Pelo recinto da praça passaram “pessoas da Ásia, da Europa do Norte, da Europa do sul, gente de África e da América, até Timorenses. O mundo esteve ali unido simbolicamente em torno de um continente”, constatou Pedro Neto, presidente da Orbis. Para o missionário, “o que temos de fazer ago-ra é passar do simbolismo que estas celebrações evocam para o mundo real de todos os dias. Devemos zelar para que, todos os dias, o mundo e as pessoas que nele vivem possam viver melhor, com dignidade, com saúde, sem fome e com paz. Como lá chegar: unirmo-nos à volta dos objectivos de desenvolvimento do milénio, para que não seja mais necessário celebrar dias de África ou de outros continentes!”

De referir que as celebrações acabaram por se iniciar somente pelas 18h30 (e não às 16 horas como foi anunciado), uma vez que, naquela praça, local disponibilizado pela autarquia, decorreu, até perto das 18h00, a tradicional Feira das Velharias.
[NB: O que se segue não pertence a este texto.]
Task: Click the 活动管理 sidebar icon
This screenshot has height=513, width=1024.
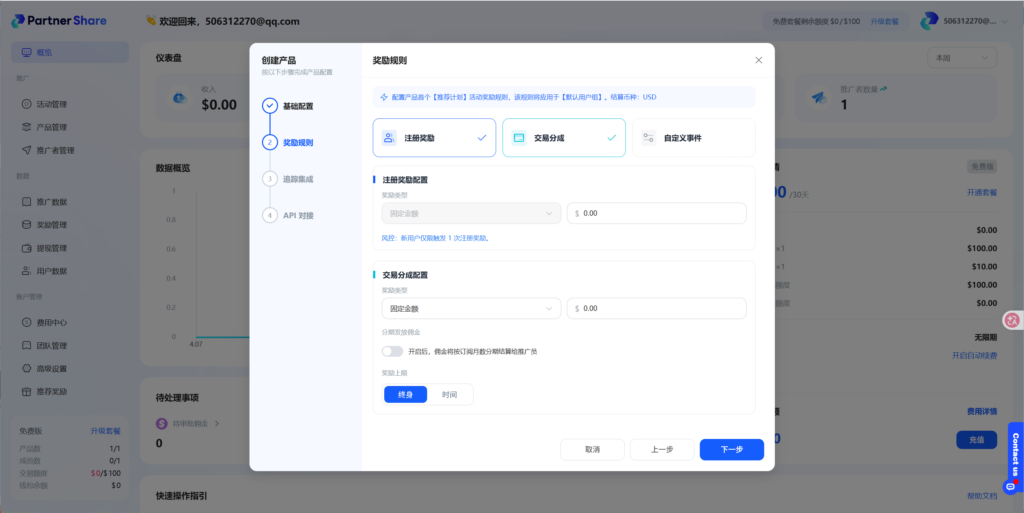Action: pos(27,104)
Este facto, ao qual a Orbis é alheia, inviabilizou também, pela escassez de tempo para montagem de material, a abertura dos espaços alusivos às áreas da educação e saúde.

Apesar do contratempo, a Orbis agradece a disponibilidade demonstrada pelos funcionários da autarquia, que estiveram no local e tentaram minorar o problema e não deixa de fazer um balanço positivo do evento.